Integrated supplementary information

Supplementary Figure 4 Localization of E-Syt1.

(a) Lysates of control and E-Syt1/2 DKO HeLa cells were processed by SDS-PAGE and immunoblotting with the original YU1231 serum (left) or affinity-purified antibodies from YU1231 serum (right). The affinity-purified antibodies were further incubated with aldehyde fixed E-Syt1/2 DKO lysates and used for immunohistochemistry. (b) Confocal images of E-Syt1/2 DKO HeLa cells expressing mRFP-Sec61β. Endogenous localization of E-Syt1 was detected by the affinity-purified antibodies after incubation with aldehyde fixed E-Syt1/2 DKO lysates (see Methods). Note the absence of the E-Syt1 fluorescence signals. Scale bars, 10 μm. (c) TIRF microscopy images of a HeLa cell expressing transfected EGFP-E-Syt1 before and after stimulation with ionomycin (2 μM) in the presence of extracellular Ca2+ at the indicated time. (d) Time-course of ionomycin-induced recruitment of EGFP-E-Syt1 to the PM, as shown in c (mean ± s.e.m., n = 11 cells pooled from 2 independent experiments). Scale bars, 10 μm. Unprocessed original scans of blots are shown in Supplementary Fig. 7.

Supplementary Figure 5 Characterization of the lipid transfer assay.

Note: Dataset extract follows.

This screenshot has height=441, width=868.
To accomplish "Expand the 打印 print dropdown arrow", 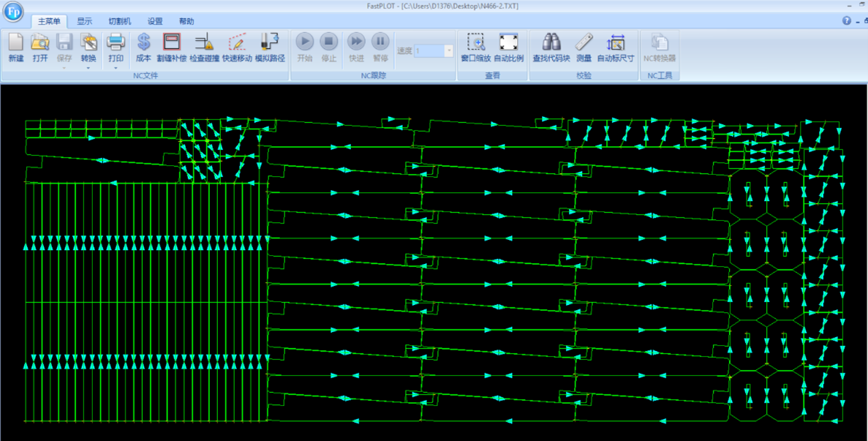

(a) The self-quenching property of fluorescent lipids was plotted as the ratio of the quenched fluorescence signals ‘F0’ over the fully dequenched fluorescence signal in the presence of detergent ‘F’ (mean ± s.e.m., n = 3 independent experiments) (b) Time-course of normalized fluorescence signals, as assessed by fluorometry, for the mixture of acceptor liposomes with or without PI(4,5)P2 and donor liposomes containing 1% NBD-PE during an incubation with E-Syt1cyto in the presence of 100 μM Ca2+. Note the much slower dequenching of NBD-PE in the absence of PI(4,5)P2 in the acceptor liposomes. (c) Time-course of normalized fluorescence signals, as assessed by fluorometry, for the mixture of liposomes containing 1% NBD-PE either in ER-like or in PM-like liposomes incubated with E-Syt1cyto in the presence of 100 μM Ca2+. Note the comparable dequenching of NBD-PE in the two conditions. (d) (left) Content mixing assay. Time-course of normalized fluorescence signals, as assessed by fluorometer, from the mixture of acceptor and donor liposomes containing self-quenched sulforhodamine B (see Methods), and either E-Syt1cyto or E-Syt1cytoΔSMP, incubated with indicated concentration of Ca2+ in the assay buffer. Note the minimal dequenching of sulforhodamine B that depend neither on the presence nor absence of Ca2+. (right) Lipid transfer assay. Time-course of normalized fluorescence signals, as assessed by fluorometer, from the mixture of acceptor liposomes and donor liposomes containing 1% NBD-PE, and either E-Syt1cyto or E-Syt1cytoΔSMP, incubated with indicated concentration of Ca2+ in the assay buffer. Note the Ca2+- and SMP domain-dependent dequenching of NBD-PE fluorescence signals overtime. (e) Time-course of normalized fluorescence signal, as assessed by fluorometry, for the mixture of acceptor PM-like liposomes and donor ER-like liposomes containing 1% NBD-PE at the indicated ratios and incubated with E-Syt1cyto in the presence of 100 μM Ca2+. (f) Time-course of normalized fluorescence signals, as assessed by fluorometry, from the mixture of acceptor PM-like liposomes and donor ER-like liposomes. Addition of non-labeled PE to acceptor liposomes did not affect the transfer of NBD-PE. For all the liposome-based assays except a, data are from one experiment; the experiments were repeated three times with similar results.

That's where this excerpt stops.